SOURCE EXTRACT
This page will provide you with more information on the basics of using rules within the Expivi platorm.
As well as the basic concept of rules and its functionalities it also contains guidelines in order to make your work more readable/transferable.
Table of Contents
Table of Content
• What are rules?
• The Principles of Rules
• Basic Rule-Nodes
What are Rules?
Also referred to as business rules, the Expivi rule system allows you to manipulate attributes, material groups and showcase entities by checking certain conditions within a product configurator.
As displayed on the sample images below, working with rules is a visual programming tool within the back-end. By connecting specific rule-nodes you will be able to manipulate a product configurator.
The concept of rules is to generate a signal based on an action. This signal can for example be generated by changing an option, a material or clicking through the configuration steps. After the signal has been generated, it will pass through all connected paths, once it arrives at the next rule node it will check the node’s condition or perform its actions.
The Principles of Rules
- Types of rules-nodes
- Input & output of rule-nodes
- Check & Active
- Rule-node Conditions
Types of rules-nodes
There are four types of different rule nodes:
Broadcasts are the starting point of every rule-set. This node generates a signal when an event has taken place in the configurator. By selecting the appropriate broadcast-node you will be able to control a rule-set only if a particular event has taken place. Let’s say you only want to send out a signal if the webpage is loaded or refreshed, you will be able to do so using the Scene Initialization Broadcast-node. Broadcasts can trigger off of the events created by their own ruleset. It is common for a ruleset to be executed multiple times until all actions have been resolved. Selecting an option that is already active does not actually change the state of that question and will not trigger the broadcast again.
Check nodes are used to check the condition of an attribute, material group or showcase entity, using these rule-nodes you will be able to specify which signals will proceed through which outputs.
Using Action-nodes you will be able to define an action to be performed within the product configuration. This can range from selecting options, changing materials colors, adjusting camera positions and much more.
As this documentation is ment to only cover the basics of rules I will only be highlighting the Time-Out rule-node, this node makes it possible to set a time-out in order to hold on to a signal for a defined amount of time. This means that you will be able to create a delay between broadcasts, checks and actions.
Input & output of rule-nodes
As shown in the image below, rule nodes always have input and output points. Broadcast nodes only have outputs, checks have both inputs and outputs and actions only have inputs.
When connecting an output to an input it allows a signal to move from one node to another. You will only be able to connect outputs to inputs.
Some nodes have two output points. As you can see from the image above, the upper output point will be used when the conditions checked within the node are ‘true’, the bottom output point will be used when the conditions checked within the node are ‘false’.
Check & Active
Shown in the example below you see two nodes that are used to check the condition of selected options, however, the method of checking the condition between these nodes is different.
The check options node only passes on the incoming signal if the specified attribute condition was responsible for generating the signal in the broadcast node. This type of check allows you to perform an action that isn’t necessarily always true but only after that specific event in the configurator.

INFORMATION GIVEN
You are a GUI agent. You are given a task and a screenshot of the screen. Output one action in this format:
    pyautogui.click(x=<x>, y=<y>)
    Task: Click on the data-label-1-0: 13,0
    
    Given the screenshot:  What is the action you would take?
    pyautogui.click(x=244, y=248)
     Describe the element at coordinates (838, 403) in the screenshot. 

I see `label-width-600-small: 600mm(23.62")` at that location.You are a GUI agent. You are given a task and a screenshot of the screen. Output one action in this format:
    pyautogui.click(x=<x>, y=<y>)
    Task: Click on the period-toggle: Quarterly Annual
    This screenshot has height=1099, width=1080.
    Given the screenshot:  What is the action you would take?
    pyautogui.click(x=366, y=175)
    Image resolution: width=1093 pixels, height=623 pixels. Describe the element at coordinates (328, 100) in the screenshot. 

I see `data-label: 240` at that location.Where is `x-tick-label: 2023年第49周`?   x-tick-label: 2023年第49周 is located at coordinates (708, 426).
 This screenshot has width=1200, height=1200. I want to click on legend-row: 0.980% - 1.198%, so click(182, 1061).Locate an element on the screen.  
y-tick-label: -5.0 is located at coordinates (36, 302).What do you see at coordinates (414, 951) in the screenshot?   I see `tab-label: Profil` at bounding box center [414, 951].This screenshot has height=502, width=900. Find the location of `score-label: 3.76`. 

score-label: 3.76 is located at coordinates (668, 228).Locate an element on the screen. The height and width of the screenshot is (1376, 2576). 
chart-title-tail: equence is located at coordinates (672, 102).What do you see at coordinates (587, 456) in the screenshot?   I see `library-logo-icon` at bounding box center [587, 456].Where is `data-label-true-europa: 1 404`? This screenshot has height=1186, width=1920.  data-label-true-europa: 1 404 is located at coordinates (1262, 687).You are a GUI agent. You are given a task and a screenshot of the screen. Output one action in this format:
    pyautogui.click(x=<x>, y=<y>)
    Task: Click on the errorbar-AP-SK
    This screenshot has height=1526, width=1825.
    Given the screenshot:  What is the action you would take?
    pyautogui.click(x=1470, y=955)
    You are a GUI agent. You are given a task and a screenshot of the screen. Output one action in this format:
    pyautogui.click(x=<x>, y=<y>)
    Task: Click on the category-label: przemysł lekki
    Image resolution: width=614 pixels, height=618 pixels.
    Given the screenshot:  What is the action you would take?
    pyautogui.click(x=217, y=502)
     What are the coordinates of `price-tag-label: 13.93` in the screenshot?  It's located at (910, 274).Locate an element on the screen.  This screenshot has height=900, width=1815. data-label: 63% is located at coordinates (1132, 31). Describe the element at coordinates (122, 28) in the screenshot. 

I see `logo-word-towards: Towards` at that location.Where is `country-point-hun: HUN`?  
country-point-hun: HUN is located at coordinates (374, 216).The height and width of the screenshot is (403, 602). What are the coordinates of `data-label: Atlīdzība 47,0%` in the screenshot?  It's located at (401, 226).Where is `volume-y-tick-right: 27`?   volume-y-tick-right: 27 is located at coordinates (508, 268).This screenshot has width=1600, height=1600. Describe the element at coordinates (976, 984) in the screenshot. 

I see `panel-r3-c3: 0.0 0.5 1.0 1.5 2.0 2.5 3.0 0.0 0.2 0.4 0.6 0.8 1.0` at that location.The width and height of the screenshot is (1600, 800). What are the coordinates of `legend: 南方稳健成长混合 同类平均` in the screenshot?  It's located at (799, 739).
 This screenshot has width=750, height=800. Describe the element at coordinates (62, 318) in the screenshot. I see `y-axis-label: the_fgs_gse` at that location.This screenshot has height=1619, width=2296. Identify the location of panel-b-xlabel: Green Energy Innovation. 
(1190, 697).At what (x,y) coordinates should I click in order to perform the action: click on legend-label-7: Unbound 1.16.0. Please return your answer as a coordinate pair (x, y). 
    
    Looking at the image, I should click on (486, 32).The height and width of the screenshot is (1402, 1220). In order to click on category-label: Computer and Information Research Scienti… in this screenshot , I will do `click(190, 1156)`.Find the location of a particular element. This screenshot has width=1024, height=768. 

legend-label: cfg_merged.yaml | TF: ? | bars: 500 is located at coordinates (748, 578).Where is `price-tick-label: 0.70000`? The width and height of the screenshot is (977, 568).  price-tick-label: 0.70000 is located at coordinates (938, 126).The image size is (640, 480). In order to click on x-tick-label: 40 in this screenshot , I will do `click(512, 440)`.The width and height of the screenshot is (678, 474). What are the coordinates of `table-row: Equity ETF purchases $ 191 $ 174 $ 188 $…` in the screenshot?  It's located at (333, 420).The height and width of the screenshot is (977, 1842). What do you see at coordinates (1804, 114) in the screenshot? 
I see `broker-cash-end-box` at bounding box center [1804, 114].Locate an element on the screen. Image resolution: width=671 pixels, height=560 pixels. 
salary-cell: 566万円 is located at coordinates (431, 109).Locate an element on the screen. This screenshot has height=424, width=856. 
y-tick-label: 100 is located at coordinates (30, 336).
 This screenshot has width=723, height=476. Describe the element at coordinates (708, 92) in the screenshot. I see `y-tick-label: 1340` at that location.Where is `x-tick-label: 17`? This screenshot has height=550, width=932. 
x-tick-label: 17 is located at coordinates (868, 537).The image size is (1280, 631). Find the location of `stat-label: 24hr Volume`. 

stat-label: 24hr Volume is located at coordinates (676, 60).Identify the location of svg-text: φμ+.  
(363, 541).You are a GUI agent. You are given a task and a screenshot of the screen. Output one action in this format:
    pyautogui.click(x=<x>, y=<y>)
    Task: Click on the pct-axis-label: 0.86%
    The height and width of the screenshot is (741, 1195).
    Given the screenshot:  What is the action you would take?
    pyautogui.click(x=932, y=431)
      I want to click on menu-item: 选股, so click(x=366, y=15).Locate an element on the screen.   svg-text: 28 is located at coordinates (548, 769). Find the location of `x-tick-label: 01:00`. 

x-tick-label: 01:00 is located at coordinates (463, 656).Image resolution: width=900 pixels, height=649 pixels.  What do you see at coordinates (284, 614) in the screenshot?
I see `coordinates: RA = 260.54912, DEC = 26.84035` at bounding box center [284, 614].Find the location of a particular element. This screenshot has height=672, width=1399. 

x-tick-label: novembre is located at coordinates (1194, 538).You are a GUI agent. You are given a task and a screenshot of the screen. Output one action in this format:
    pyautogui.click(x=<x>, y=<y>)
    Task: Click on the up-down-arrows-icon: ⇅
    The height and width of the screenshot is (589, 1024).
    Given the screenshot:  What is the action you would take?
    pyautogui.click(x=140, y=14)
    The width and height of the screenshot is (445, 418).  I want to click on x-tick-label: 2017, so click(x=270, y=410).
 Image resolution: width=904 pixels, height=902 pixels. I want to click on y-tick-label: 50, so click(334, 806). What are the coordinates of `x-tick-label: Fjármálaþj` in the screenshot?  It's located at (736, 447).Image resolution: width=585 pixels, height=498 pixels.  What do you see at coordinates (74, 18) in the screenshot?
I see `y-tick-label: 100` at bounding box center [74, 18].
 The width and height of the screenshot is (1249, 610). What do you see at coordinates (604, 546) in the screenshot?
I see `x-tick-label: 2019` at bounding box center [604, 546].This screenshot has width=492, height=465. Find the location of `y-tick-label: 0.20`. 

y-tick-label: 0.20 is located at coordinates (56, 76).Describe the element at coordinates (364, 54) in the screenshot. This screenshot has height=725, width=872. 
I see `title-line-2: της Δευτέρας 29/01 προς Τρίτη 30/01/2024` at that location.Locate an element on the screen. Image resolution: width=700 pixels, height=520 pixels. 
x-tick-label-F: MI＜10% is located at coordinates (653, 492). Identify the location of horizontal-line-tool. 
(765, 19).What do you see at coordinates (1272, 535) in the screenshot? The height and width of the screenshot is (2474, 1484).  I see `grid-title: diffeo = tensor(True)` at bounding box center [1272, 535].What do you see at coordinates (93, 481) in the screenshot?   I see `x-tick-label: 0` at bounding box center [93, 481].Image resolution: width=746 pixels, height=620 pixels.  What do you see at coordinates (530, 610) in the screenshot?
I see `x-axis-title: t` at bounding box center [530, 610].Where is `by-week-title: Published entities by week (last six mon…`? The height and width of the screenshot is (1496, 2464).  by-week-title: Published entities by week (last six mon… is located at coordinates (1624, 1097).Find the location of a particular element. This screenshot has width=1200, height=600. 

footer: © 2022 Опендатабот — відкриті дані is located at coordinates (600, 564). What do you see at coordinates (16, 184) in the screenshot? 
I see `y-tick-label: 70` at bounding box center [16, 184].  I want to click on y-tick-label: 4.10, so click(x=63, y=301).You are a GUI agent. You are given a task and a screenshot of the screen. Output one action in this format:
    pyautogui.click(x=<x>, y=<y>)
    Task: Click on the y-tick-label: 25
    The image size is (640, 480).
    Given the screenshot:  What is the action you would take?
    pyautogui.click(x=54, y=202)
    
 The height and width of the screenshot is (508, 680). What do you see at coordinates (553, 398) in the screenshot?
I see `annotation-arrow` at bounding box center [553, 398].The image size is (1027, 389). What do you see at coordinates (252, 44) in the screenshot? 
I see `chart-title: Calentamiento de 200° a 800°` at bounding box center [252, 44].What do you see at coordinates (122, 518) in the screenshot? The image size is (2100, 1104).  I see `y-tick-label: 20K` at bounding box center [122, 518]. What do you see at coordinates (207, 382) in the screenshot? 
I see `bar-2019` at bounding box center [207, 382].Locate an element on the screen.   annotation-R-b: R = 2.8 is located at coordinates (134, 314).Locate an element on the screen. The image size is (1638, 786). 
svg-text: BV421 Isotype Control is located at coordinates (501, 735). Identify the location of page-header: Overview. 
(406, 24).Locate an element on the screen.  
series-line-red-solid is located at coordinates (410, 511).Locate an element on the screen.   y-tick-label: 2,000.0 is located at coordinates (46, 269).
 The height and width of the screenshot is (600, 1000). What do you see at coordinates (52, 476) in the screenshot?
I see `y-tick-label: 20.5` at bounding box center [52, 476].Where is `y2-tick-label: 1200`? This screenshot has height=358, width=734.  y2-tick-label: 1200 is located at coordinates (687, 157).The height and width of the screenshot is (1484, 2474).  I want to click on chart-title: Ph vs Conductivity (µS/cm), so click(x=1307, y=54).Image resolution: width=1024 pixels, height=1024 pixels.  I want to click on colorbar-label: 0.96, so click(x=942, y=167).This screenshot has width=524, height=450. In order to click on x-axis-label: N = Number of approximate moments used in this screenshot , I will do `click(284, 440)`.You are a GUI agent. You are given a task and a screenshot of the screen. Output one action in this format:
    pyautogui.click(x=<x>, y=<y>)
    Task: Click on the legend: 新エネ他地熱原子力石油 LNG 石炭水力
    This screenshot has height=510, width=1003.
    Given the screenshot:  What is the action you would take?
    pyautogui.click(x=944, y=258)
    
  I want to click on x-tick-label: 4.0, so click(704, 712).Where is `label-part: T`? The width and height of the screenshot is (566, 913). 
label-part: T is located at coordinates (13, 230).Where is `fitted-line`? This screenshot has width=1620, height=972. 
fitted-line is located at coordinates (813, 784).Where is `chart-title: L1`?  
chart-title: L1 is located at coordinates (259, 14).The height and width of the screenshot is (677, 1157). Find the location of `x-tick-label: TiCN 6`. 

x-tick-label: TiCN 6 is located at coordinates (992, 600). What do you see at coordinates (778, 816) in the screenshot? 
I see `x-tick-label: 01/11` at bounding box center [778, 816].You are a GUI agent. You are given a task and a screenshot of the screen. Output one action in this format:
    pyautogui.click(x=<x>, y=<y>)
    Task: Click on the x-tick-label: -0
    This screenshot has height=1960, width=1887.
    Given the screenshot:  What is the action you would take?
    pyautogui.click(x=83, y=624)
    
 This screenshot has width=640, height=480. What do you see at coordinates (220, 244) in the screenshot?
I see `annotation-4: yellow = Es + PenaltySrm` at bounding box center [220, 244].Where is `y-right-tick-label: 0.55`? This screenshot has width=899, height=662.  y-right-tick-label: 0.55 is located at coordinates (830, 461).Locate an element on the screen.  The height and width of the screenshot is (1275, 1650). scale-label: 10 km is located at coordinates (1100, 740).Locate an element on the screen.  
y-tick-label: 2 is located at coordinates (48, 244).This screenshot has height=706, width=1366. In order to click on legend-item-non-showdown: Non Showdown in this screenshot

YOUR TASKS
A. According to the Expivi rules guide, which kinds of rule-nodes have only inputs?
B. Pick up the Expivi rules guide after its last sentence and keep writing it.

RESPONSES BY TASK
A. Action nodes.

B.
The active method checks if the condition is active at the moment the signal comes in. Meaning it will look at the condition defined within the rule and see if that condition is being – or already selected at that time. In contrast to the check option node, this node will always check if the specified condition is true, regardless of which event created the option changed broadcast signal.
It is very important to understand the fundamental difference between these two methods as both offer a unique outcome.
Some rule nodes have an additional option to define in which way the condition is being checked or the action is being executed. These two can be found under either ‘Apply on’ if we’re talking about action type nodes or ‘Condition’ if we’re talking about check type nodes.
Within visibility nodes there are three options on how to execute the actions defined within the node.
In visibility nodes, checking a box means that the specified option, question or material should be hidden while an unchecked box means it should be visible.
“Apply on all” means that all visibility actions, checked and unchecked boxes, will be executed.
“Apply on only visible” will ignore any checked boxes and show the items that have unchecked boxes.
“Apply on only hidden” will ignore any unchecked boxes and hide all items that have a checked box.
Because the “only hidden” and “only visible” conditions only set their own visibility state, these modes can be used alongside other visibility nodes without having the “full override” effect of the “apply on all” condition.
Within some of the check type nodes you will be able to define how the check will be performed.
When selecting Any the node will look at all the different checks that have been defined and if one of these checks meet the condition defined, the ‘true’ output will be used.
If All is selected the ‘true’ output will only be used when all conditions within the rule node are met.
None works in opposition to All, if no options that are being defined are true, the ‘true’ output will be used. Selecting “none” is virtually the same as using the “no”output. For legibility reasons it is usually clearer to use the no output with the “any” condition instead of using the “none” condition.
The option broadcast generates a signal if any option is changed. If an option is set to the value/state it already is, the option broadcast will not generate a signal
The question broadcast generates a signal whenever a dropdown menu is opened (without actually selecting something) or clicking/changing on a step. This broadcast is usually used to change cameras since it indicates that the user is engaging with a particular question but nothing was actually changed configuration wise.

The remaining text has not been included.